Anna Christie (Clarence Brown). 

Garbo Talks! Pour la première fois les spectateurs américains peuvent entendre l'icône parler à l'écran et, comme on peut s'en douter, le rendu est un éblouissement de tous les instants, la voix légèrement grave de la star, teintée d'un irrésistible accent suédois, étant absolument divine à écouter. Et bien entendu, ce n'est que la moindre de ses qualités, car Garbo est en tout point brillante dans ce rôle triste de fille perdue revenant vivre sur la péniche de son père sur les docks de New-York, et autant dire que si le personnage tranche quelque peu avec les femmes distinguées auxquelles l'actrice nous a plus habitué, elle n'en reste pas moins extrêmement crédible en jeune femme un peu plus rustre, notamment lorsqu'elle commande un whisky sous les yeux scrutateurs d'une Marie Dressler intriguée. Ceci dit, si ces deux performances féminines sont des plus réussies, Garbo ayant bien mérité sa nomination à l'Oscar en dépit d'une théâtralisation à outrance qui la déconnecte un peu trop du personnage, le film dans son ensemble n'a rien d'exceptionnel. Finalement, on ne peut que féliciter les deux dames d'en élever le niveau face à des protagonistes masculins des plus crispants.

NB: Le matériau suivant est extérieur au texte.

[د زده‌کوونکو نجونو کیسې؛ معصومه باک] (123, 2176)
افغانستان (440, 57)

Romance (Clarence Brown). 

Là aussi, le rôle de la voix est essentiel puisque Garbo interprète une cantatrice italienne. Si le film s'arrange habilement pour ne pas la montrer en pleine représentation, ça n'empêche nullement l'actrice d'être tributaire d'un léger problème vocal... son accent étant tout sauf italien! Parce que, non, ces "R" roulés sur plusieurs secondes font bien moins latins que germaniques, mais par bonheur, il ne s'agit que d'un tout petit hic au sein d'une performance des plus réussies. En effet, Garbo éblouit en grande dame enjouée et dynamique, et force est de reconnaître que l'ambiance relativement légère du film par rapport aux grands drames plus habituels lui sied à ravir. Souvent critiqué, le film n'a peut-être rien d'un chef-d'oeuvre mais il reste tout à fait plaisant et délectable.

1931:

Anna Christie (Jacques Feyder). 

Devenue la plus grande star mondiale, Garbo est sollicitée pour tourner une version allemande d'Anna Christie spécialement destinée au public européen. Calquée à l'identique sur le film de Brown, cette oeuvre devait théoriquement avoir une tonalité plus sombre pour mieux correspondre aux attentes du public outre-Atlantique, mais, bien qu'il me faudrait la revoir pour m'en refaire une idée plus précise, il ne me semble pas avoir vu de différence entre les deux, si ce n'est que le protagoniste masculin y est un peu moins irritant que dans la version américaine. Quoi qu'il en soit, Garbo y est toujours très bien, mais elle n'apporte rien de nouveau par rapport à son travail dans l'autre film.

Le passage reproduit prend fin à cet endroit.